The kids try their hands at fabric block printing, a major industry in these parts, father and son buy matching elephant-print shirts, and we check out jewellers selling precious and semi-precious stones. The family highlight is catching a Bollywood movie at the famous Raj Mandir Cinema, the interior of which is like the inside of a big strawberry pavlova. The movie’s in Hindi without subtitles but it doesn’t matter a bit; I’ve never heard my daughter laugh this much.

Between Jaipur and Agra we stop to see a potter at work, visit the famous Chand Baori stepwell and visit Fatephur Sikri which served as the Mughal capital between 1571 and 1585.

Rural life

We stop for the night at Karauli a rural village not far from Ranthambore National Park, famous for its Bengal tiger population. (When planning the trip we were super keen on doing a tiger safari and were disappointed to discover the park was closing the day before we were due to arrive.) Our accommodation Bhanwar Vilas, is a rural palace of sorts with the feel of a hunting lodge, gorgeous guestrooms and a stunning courtyard. We’re greeted with ceremony receiving bindis and marigold garlands upon arrival, and take a walk into the local village where tourism doesn’t exist.

Banwar Vilas

Banwar Vilas

We’re the only guests in residence, and the kids decide an impromptu fashion parade is in order, helping themselves to the contents of the palace’s little shop selling clothes and handicrafts by local artisans. We bring home several spectacular additions for the dress-up box. Indeed you can’t help but go a bit native, sartorially speaking, when in India. Western clothes are just boring in comparison to the elegant silky saris and tunics and kurtas in gorgeous printed cottons.
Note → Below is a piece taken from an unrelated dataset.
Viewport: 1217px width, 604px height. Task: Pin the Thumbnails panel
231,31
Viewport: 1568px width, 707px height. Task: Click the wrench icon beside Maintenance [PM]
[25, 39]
For the kids the highlight of the trip is the warm and wonderful Mahi, our tour leader, who fascinates them with stories of the Maharajas who ruled this land, and legends relating to the Hindu gods. Where possible he enables us to interact with local people – a potter here, a carpet seller there – to get a true sense of how they work and live. He also has the very useful ability to know when it’s OK to have ice in our drinks. His expression “100 per cent safe” becomes the catch-cry of the trip. And when we eventually say goodbye there are tears all around.

Creature comforts

For me, one of the highlights is having enough comforts laid on – accommodation, transfers, decent cars, good drivers – to let me relax and think about what we’re seeing rather than worrying about the logistics so often associated with family travel. The kids struggle a little with the food, finding the reality of “not very spicy” different to what they’re used to at home. I reason that mango lassi, naan and hot chips cover several essential food groups.

We have eight days of extraordinary moments, from travelling by train to visiting forts and temples including the abandoned Mughal city of Fatehpur Sikri and the stunning Agra Fort. The kids love it all. But seeing the Taj Mahal at dawn is the absolute highlight of the trip. I had worried that the reality wouldn’t live up to expectations. I needn’t have. The kids are as moved as we are by the story of devotion that is the foundation of the building. Our 4.30am start is painful, but means we can avoid the crowds for the all-important photo opportunity.

If we did the trip again, I’d make sure to travel at a different time of year when it wasn’t so hot, we’d do a tiger safari, and we’d up the ante on accommodation to experience some of Rajasthan’s glorious palace hotels. However, none of us laments the trip that wasn’t, we celebrate the trip that was. And the fact that we took the kids to India and no one got sick.